▸ **WHAT TO PRODUCE**: Copy out the listing lines that run from the line containing "The image size is (1400, 856)." through the line containing "click(x=341, y=247)", keeping every character as it appears. Start with the "The image size is (1400, 856)." line and end after the "click(x=341, y=247)" line.

▸ **PROVIDED MATERIAL**:

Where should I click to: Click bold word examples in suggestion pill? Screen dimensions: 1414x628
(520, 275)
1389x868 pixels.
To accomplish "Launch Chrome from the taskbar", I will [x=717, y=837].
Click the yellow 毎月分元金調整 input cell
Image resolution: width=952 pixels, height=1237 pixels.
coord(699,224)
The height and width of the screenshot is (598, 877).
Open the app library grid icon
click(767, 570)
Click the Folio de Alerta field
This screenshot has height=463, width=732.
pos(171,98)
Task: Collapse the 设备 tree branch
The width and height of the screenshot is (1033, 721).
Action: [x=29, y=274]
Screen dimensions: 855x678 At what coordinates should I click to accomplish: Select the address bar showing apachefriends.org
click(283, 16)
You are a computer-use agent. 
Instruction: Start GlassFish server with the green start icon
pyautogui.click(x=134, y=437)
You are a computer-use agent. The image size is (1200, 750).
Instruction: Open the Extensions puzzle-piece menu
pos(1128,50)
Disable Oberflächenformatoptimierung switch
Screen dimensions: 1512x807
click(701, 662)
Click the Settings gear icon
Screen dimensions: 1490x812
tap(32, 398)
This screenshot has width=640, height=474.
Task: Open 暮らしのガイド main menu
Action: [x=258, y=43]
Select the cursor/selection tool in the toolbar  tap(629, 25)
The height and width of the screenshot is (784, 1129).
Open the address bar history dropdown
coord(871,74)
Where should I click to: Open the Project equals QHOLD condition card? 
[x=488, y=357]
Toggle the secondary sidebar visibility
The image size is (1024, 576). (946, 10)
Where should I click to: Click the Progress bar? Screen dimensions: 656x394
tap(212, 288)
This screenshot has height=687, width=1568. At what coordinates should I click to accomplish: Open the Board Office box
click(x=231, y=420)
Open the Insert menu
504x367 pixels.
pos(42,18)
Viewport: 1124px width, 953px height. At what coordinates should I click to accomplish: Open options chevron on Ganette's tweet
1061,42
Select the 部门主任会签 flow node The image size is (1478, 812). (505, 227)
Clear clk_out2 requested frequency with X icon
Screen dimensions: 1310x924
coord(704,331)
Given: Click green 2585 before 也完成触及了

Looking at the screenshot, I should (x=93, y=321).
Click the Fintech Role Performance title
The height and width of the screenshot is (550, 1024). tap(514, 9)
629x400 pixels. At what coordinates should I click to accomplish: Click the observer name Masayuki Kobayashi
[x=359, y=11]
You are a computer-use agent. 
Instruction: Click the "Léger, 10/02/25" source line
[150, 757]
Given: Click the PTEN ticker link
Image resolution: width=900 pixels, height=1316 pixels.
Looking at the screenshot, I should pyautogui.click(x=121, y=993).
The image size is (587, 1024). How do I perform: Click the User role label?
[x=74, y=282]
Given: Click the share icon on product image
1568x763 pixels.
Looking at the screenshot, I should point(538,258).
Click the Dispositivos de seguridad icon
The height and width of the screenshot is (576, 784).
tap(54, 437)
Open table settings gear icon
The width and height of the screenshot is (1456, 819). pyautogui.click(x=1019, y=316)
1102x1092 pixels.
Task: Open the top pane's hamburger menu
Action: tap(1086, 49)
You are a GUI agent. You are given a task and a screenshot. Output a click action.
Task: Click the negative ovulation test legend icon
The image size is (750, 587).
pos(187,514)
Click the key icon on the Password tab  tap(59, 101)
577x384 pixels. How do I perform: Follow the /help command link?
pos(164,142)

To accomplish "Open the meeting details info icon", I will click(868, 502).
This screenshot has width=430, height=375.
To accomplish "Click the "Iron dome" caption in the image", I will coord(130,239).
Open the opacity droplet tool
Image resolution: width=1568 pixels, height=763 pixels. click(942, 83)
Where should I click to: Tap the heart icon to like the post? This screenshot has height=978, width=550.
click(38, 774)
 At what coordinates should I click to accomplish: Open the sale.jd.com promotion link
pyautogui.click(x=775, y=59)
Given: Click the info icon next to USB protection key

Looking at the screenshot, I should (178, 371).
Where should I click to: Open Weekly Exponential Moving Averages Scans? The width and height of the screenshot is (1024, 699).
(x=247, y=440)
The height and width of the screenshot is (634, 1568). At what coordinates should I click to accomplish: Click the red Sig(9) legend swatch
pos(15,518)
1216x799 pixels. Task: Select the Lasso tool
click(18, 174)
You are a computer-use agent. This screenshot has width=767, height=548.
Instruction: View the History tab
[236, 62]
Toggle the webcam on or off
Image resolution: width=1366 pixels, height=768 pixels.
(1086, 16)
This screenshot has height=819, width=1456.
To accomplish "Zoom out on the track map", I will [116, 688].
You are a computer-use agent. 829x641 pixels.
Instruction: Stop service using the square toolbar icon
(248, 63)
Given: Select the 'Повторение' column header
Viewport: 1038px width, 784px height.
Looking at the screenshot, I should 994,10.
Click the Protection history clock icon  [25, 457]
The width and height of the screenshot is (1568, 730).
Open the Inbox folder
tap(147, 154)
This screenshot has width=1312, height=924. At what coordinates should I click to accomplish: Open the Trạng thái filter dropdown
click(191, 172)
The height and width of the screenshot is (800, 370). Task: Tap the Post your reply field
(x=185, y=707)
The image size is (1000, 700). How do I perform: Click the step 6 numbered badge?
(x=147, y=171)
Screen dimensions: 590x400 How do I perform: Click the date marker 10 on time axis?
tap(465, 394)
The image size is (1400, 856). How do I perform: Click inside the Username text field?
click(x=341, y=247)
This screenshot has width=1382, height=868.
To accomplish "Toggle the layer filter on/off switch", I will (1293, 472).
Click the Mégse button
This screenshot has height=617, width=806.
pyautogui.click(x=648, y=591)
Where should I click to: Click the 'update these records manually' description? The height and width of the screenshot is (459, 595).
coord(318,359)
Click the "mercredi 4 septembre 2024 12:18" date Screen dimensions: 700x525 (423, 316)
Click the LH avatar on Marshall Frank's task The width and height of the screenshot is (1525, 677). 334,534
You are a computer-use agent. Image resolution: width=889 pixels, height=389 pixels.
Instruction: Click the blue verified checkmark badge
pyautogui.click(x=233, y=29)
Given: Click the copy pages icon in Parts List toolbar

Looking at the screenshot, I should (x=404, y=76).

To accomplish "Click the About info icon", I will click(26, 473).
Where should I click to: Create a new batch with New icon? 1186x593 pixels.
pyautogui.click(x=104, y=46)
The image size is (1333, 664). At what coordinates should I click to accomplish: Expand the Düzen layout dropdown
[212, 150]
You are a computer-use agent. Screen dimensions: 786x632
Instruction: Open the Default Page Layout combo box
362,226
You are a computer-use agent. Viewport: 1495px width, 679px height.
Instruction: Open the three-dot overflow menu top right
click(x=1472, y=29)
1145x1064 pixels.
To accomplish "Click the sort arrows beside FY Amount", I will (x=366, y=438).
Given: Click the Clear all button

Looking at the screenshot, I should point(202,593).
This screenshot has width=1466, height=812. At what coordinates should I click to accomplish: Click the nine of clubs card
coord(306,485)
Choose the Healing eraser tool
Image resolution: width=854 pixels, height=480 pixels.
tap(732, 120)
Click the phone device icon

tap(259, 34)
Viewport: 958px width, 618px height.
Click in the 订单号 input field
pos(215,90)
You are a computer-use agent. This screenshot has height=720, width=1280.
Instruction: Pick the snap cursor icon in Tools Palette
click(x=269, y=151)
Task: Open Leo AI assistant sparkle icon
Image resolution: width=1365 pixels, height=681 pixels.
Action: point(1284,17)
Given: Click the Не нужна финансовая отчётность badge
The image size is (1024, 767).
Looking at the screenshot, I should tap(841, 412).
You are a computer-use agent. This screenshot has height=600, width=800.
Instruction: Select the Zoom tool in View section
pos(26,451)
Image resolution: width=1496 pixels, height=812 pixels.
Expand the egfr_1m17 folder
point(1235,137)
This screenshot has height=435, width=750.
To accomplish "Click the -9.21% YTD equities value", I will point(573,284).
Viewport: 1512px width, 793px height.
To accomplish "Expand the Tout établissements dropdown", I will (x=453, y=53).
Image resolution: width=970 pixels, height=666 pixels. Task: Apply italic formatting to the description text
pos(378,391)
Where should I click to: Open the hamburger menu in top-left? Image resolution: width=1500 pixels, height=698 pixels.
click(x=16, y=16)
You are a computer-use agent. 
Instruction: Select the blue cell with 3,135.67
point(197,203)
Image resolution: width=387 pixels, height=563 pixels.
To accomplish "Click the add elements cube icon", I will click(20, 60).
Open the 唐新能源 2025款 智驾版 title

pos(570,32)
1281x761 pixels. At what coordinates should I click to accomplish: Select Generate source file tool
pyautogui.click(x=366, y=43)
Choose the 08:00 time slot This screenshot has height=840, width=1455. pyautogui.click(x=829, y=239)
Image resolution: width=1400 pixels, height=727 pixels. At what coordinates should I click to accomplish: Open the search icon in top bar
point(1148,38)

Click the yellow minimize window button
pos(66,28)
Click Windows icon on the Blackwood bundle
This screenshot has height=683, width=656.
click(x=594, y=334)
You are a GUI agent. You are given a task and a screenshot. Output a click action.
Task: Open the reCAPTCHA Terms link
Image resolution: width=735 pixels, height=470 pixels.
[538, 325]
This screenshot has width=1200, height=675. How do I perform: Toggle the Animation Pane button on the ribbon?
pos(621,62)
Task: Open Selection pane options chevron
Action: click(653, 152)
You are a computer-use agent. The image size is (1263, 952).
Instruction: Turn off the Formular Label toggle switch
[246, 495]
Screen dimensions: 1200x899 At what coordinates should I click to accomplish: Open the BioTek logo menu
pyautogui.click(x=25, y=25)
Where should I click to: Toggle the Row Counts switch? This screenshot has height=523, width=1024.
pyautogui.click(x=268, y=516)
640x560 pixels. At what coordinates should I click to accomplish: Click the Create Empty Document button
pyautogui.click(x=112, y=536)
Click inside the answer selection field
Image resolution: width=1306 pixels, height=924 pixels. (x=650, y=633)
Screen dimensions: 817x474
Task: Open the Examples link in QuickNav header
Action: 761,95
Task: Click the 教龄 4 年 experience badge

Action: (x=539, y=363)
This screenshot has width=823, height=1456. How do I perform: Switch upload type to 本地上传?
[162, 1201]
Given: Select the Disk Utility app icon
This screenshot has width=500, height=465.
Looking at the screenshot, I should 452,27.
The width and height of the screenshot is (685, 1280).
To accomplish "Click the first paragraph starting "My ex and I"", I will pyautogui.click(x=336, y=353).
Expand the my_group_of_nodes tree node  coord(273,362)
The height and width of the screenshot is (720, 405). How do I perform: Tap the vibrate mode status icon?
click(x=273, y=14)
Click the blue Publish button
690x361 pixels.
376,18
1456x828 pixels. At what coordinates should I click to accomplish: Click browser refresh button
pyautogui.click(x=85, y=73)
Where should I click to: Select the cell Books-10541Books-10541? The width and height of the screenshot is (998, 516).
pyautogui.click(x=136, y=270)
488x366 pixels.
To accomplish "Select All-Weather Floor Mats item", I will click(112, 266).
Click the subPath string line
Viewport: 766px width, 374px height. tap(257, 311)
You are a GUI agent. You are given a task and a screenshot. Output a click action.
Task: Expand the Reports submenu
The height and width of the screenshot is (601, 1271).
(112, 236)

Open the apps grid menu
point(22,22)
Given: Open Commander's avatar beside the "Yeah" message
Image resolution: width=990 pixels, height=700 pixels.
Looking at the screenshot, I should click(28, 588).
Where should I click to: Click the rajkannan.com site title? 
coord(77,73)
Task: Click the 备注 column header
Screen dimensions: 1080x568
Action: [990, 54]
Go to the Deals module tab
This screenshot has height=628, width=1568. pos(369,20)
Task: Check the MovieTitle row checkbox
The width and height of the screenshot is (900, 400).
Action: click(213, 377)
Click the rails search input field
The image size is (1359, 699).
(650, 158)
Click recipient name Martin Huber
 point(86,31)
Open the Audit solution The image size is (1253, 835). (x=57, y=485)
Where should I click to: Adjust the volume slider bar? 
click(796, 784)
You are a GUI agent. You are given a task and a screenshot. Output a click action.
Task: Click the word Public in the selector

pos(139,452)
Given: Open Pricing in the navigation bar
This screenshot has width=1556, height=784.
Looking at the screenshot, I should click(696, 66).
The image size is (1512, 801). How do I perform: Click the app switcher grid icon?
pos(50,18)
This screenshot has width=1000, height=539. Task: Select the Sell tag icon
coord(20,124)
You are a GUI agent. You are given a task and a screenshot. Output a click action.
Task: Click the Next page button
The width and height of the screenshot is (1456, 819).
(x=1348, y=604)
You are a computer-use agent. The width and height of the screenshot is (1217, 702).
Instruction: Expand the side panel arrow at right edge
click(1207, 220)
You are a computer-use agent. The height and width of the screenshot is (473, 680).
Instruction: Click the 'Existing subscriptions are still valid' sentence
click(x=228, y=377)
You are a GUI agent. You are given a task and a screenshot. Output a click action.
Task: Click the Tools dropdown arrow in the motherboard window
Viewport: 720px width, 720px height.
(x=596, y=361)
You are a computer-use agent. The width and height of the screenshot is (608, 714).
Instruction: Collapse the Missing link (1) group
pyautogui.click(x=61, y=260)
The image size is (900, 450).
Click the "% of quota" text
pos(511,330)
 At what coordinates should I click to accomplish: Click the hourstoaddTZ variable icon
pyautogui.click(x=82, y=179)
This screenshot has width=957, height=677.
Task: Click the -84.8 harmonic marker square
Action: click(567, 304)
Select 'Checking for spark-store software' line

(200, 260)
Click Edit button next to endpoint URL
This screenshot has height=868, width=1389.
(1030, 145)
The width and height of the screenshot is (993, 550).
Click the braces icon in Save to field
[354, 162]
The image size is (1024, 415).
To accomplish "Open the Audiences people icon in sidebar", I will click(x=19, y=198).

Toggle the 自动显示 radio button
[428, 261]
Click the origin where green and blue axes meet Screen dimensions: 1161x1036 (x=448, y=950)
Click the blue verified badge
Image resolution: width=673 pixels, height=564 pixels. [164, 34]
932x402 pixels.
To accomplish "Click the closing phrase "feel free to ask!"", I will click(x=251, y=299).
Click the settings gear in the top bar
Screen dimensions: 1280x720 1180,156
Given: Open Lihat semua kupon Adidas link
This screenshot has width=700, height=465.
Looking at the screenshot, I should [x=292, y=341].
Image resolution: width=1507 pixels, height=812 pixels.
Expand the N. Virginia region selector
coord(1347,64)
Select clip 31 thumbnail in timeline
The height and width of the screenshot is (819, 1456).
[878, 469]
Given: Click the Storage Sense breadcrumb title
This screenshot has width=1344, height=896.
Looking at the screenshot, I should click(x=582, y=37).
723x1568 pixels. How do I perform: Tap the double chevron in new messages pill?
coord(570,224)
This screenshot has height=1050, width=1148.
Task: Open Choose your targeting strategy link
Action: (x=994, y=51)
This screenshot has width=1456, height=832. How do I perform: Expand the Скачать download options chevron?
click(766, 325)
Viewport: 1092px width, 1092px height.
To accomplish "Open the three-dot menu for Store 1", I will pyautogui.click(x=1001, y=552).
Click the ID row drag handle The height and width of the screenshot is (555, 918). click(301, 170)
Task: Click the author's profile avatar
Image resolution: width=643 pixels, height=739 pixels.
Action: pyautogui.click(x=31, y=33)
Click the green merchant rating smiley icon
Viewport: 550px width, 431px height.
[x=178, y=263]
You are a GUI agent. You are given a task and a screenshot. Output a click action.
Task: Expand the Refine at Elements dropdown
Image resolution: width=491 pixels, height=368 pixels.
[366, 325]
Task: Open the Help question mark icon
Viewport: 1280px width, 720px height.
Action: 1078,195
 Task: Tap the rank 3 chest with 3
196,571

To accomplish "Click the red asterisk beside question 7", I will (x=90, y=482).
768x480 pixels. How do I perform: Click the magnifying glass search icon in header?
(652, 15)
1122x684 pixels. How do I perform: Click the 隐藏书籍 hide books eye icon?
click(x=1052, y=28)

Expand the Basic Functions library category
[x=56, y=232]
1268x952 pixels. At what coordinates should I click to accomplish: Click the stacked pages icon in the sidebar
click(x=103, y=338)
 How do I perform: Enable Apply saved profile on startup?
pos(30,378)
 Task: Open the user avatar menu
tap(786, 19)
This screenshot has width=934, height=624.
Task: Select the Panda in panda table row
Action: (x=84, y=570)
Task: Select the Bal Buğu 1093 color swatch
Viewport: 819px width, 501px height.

▸ **SOLUTION FOR THIS TASK**:
The image size is (1400, 856). How do I perform: Click inside the Username text field?
click(x=341, y=247)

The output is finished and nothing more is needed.